── Data lines ──

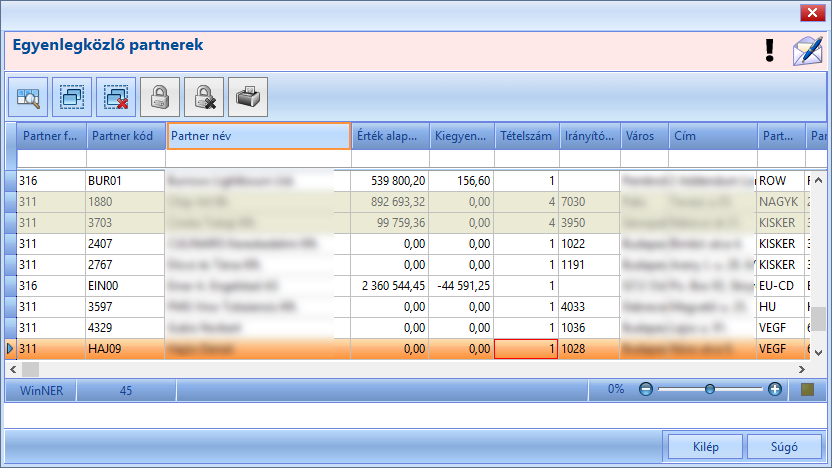Click vertical scrollbar down arrow

[818, 352]
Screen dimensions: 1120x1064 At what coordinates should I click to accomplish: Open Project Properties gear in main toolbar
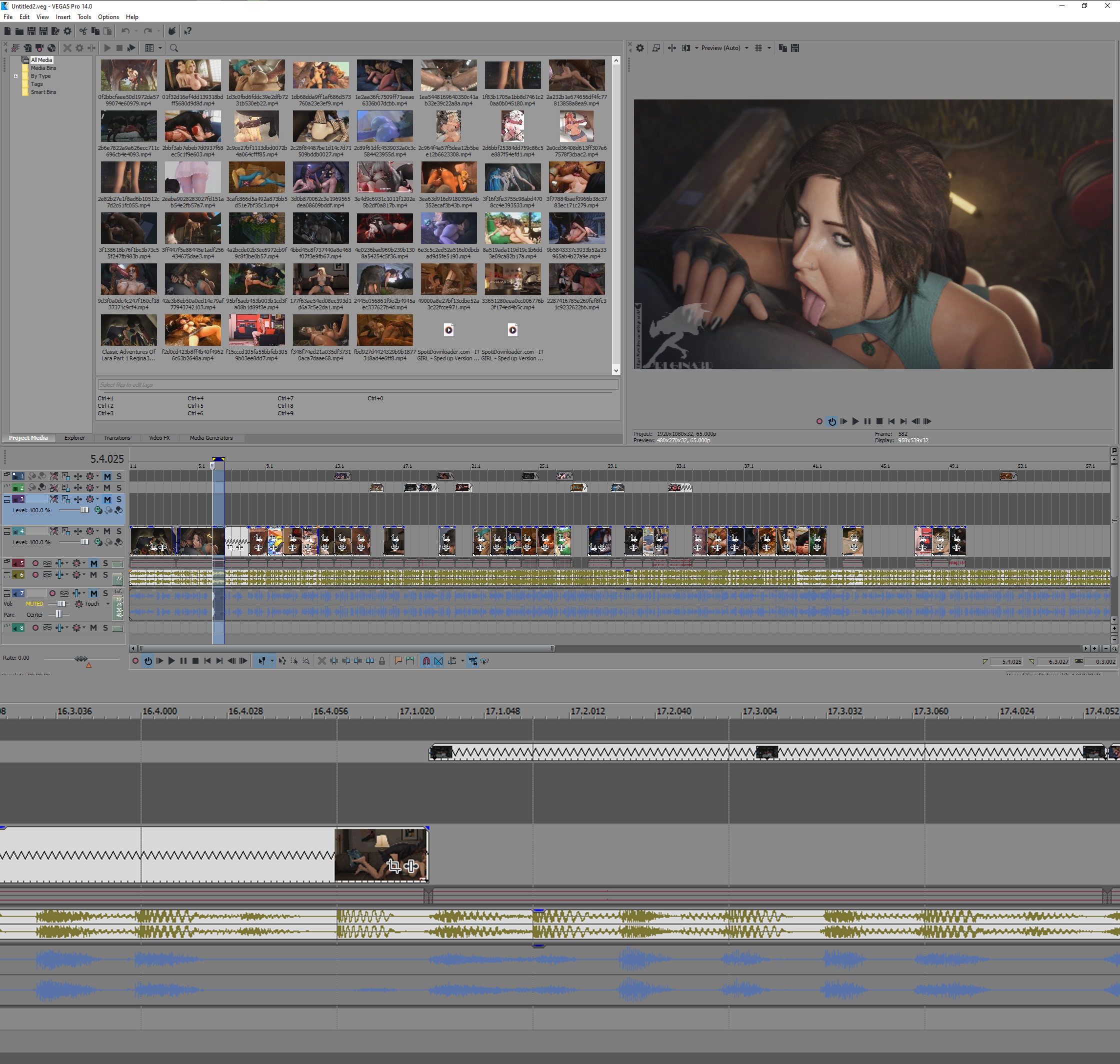[68, 31]
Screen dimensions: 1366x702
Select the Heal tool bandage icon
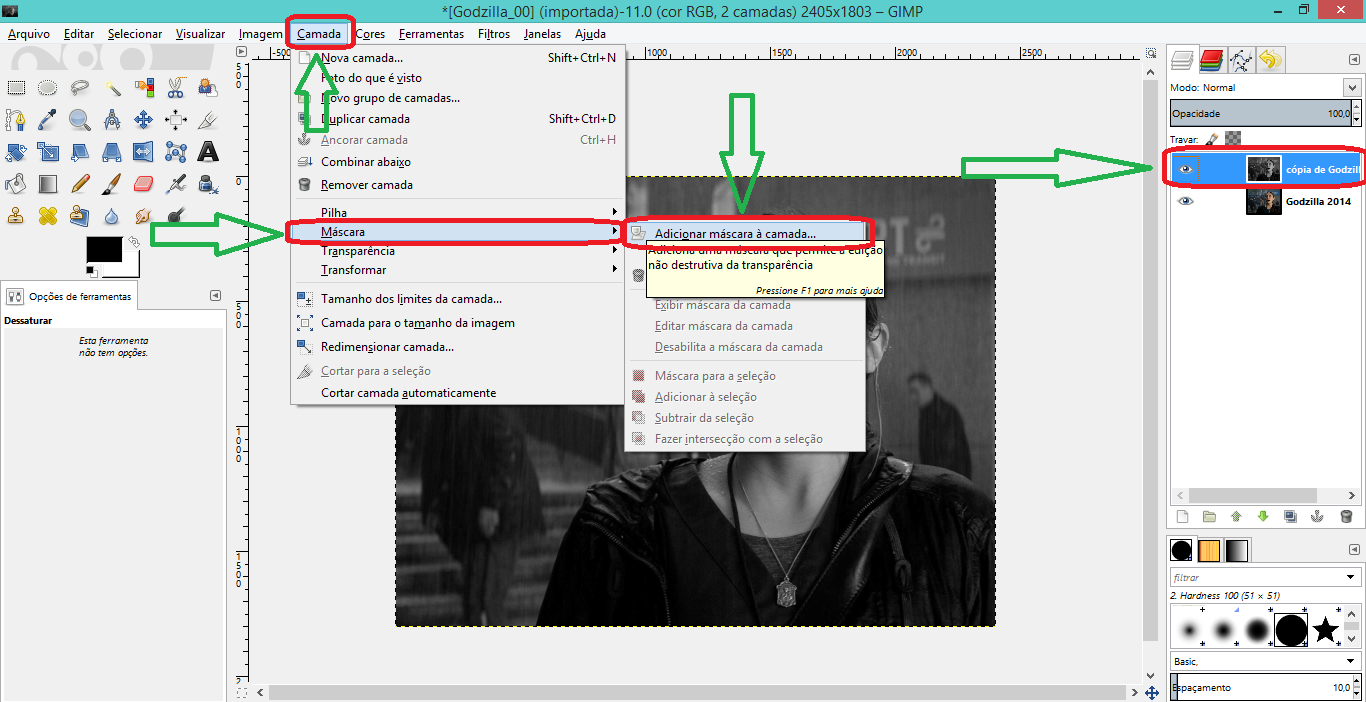click(x=47, y=215)

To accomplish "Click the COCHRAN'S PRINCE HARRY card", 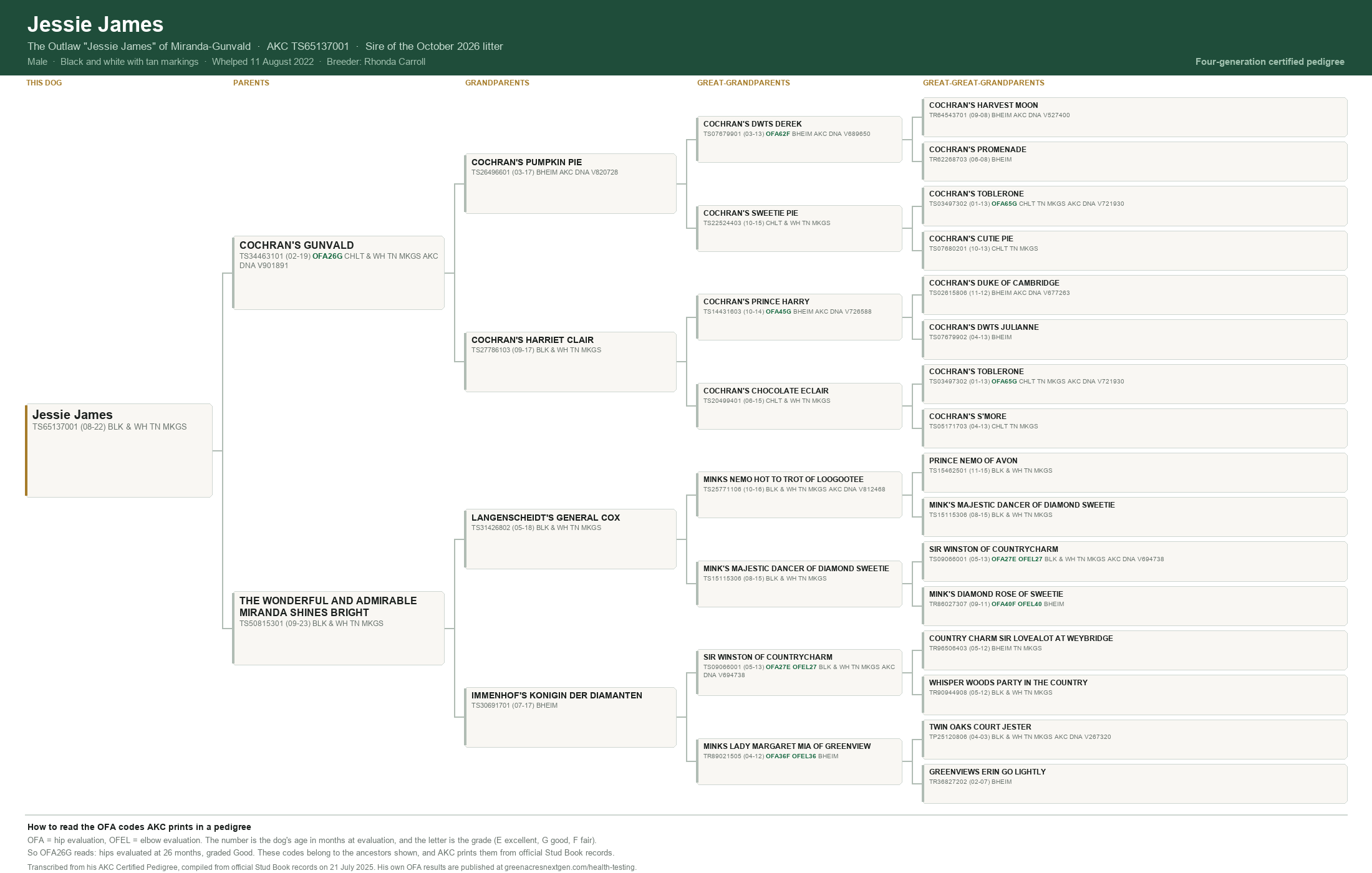I will [x=799, y=317].
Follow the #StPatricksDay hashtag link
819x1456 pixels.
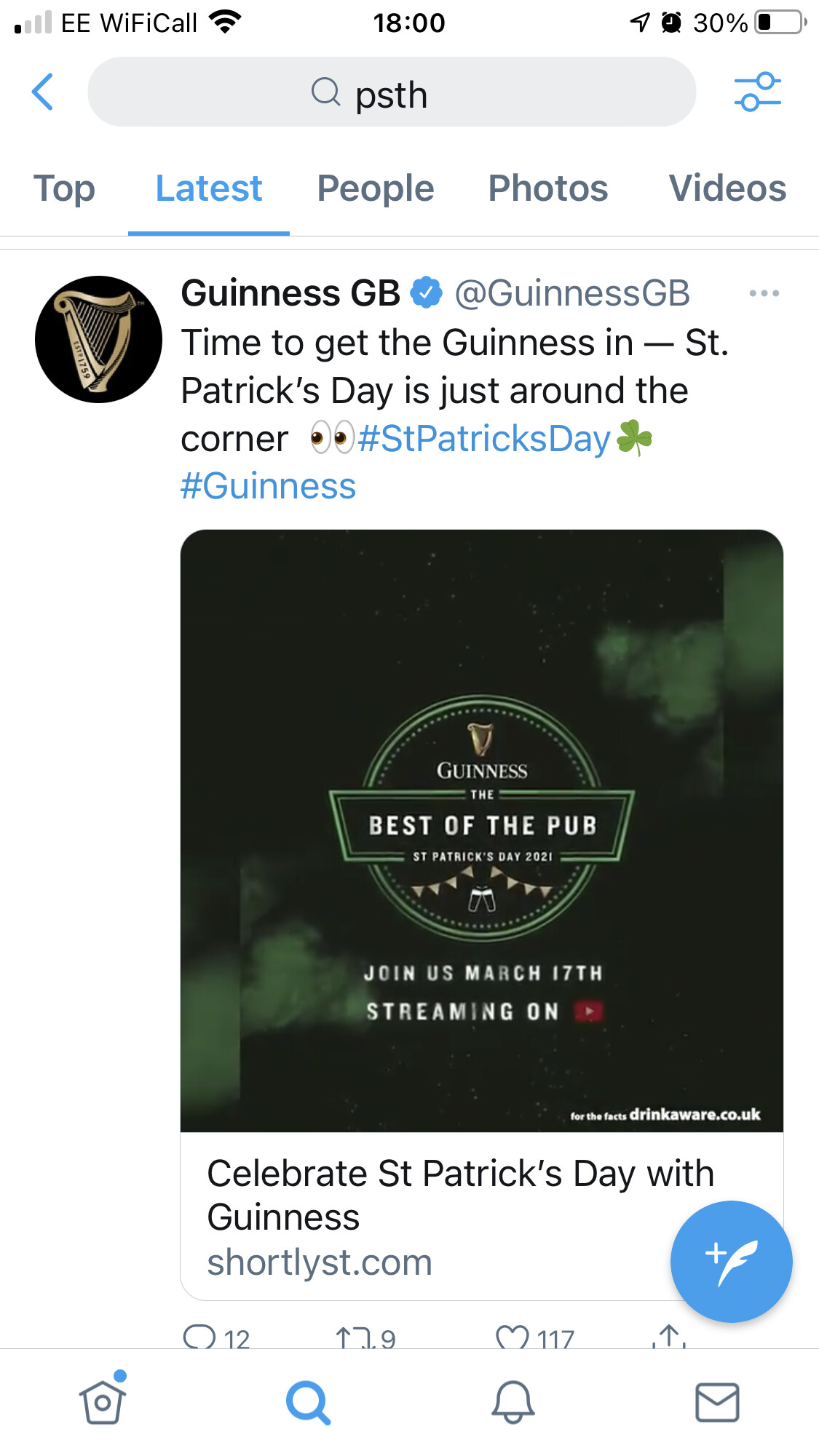[x=484, y=439]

───

== What you will do ==
Give the part of the listing that opens with the line containing "Follow the #StPatricksDay hashtag link" and continues through the end of the listing as a JSON list of strings, one string per line, with blank lines left out. Omit the pictures from your answer.

== Final answer ==
[
  "Follow the #StPatricksDay hashtag link",
  "819x1456 pixels.",
  "[x=484, y=439]"
]